◆ To be done ◆
In the Doc2Vec sample program below, list every variable assigned in the "Parameters" section along with the value it receives.

◆ Excerpt to read ◆
### Sample program for Doc2Vec by gensim  

#### Import libraries  

In [None]:
import numpy as np
import pandas as pd
from gensim.models.doc2vec import Doc2Vec
from gensim.models.doc2vec import TaggedDocument

#### Parameters  

In [None]:
csv_in = 'newsgroups5-1.csv'

embed_size = 100
min_count = 5
model_file = 'doc2vec_newsgroups5-1.model'

#### Read CSV file  

In [None]:
df = pd.read_csv(csv_in, delimiter=',', skiprows=0, header=0)
print(df.shape)
print(df.info())
display(df.head())

#### Check the number of documents in each category  

In [None]:
print(df['target'].value_counts())

#### Assign docID according to its category  
- docID = 'd' + number, such as d0, d1, ..., d1000, d1001, ...
 - number = target * 1000 + j

In [None]:
docID = []
j = np.zeros(len(df['target'].value_counts()))
for i in range(len(df)):
    tgt = df.at[i, 'target']
    # base of document ID:
    #   0 for documents of target 0, 1000 for documents of target 1,
    #   2000 for documents of target 2, ...
    docID.append('d'+str(int(tgt*1000+j[tgt])))
    # increment j for target "tgt"
    j[tgt] += 1
df['docID'] = docID
display(df.head())

#### Calculation of Doc2Vec  

In [None]:
docs = []
for i in range(len(df)):
    c = df.at[i, 'content']
    doc_id = df.at[i, 'docID']
    # make TaggedDocument
    td = TaggedDocument(words=c.split(), tags=[doc_id])
    docs.append(td)

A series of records
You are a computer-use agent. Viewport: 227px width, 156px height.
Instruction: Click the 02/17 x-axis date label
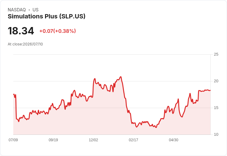(133, 140)

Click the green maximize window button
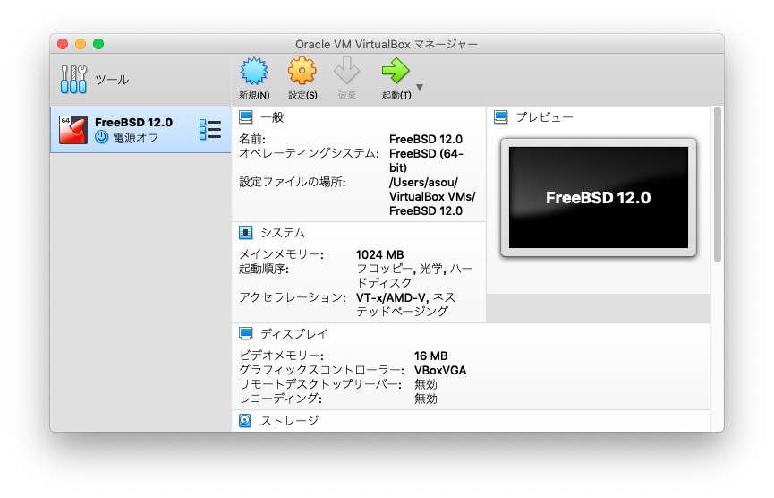click(x=98, y=44)
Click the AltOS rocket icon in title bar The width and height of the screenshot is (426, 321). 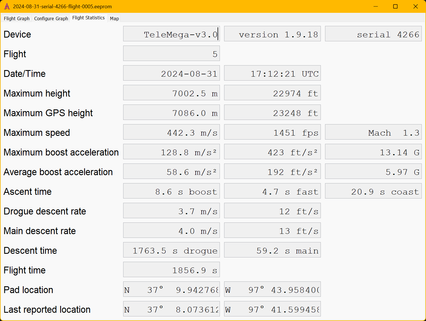coord(7,6)
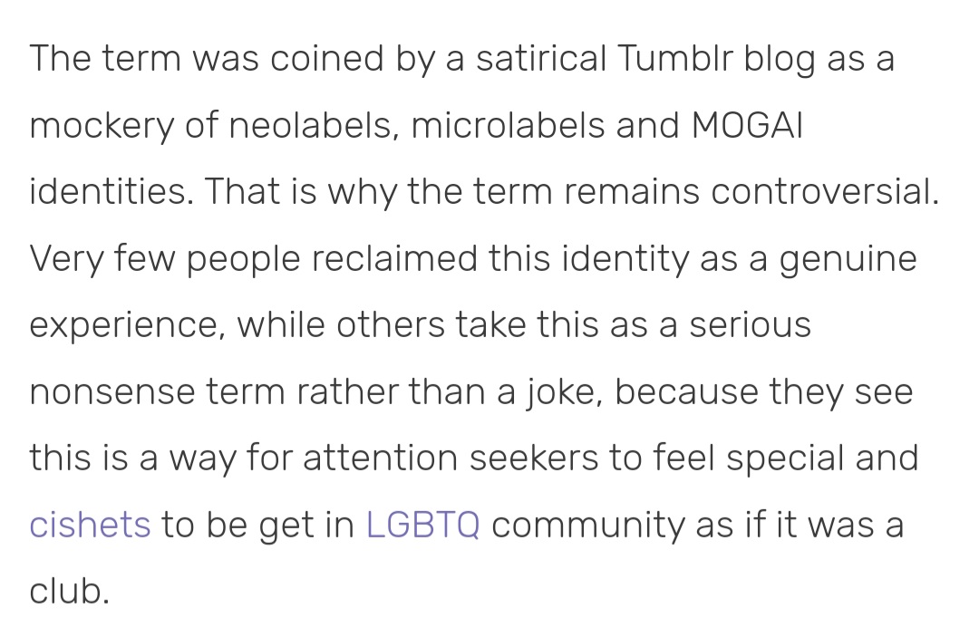This screenshot has width=979, height=637.
Task: Click the final word club
Action: pos(69,591)
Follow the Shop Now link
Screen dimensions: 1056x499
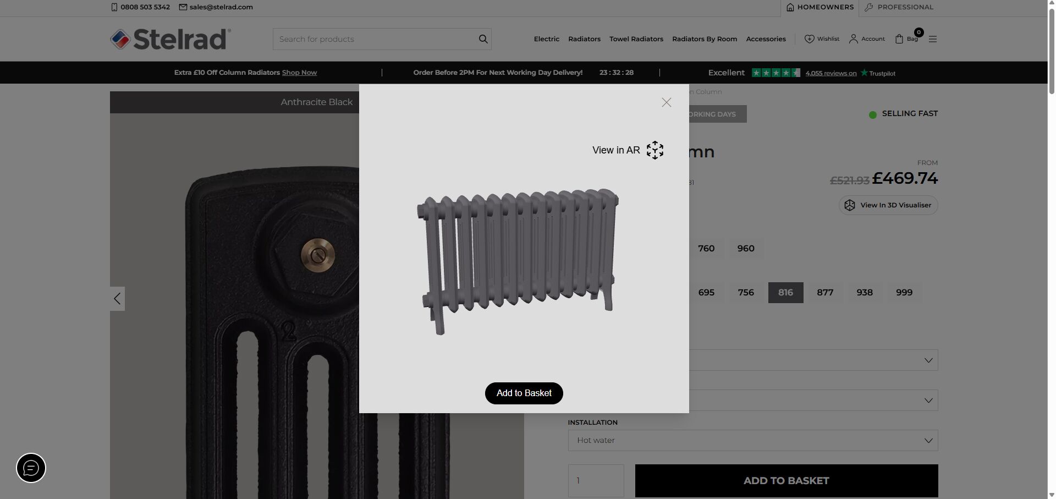point(299,73)
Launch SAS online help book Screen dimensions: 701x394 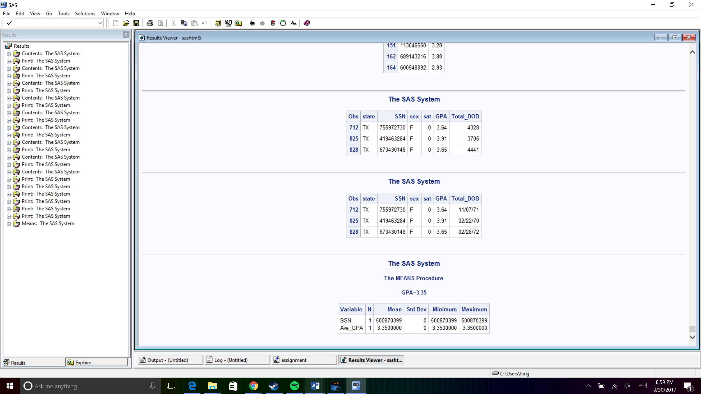click(x=306, y=23)
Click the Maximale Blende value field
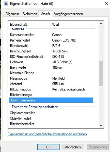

◆ In response ◆
- csv_in = 'newsgroups5-1.csv'
- embed_size = 100
- min_count = 5
- model_file = 'doc2vec_newsgroups5-1.model'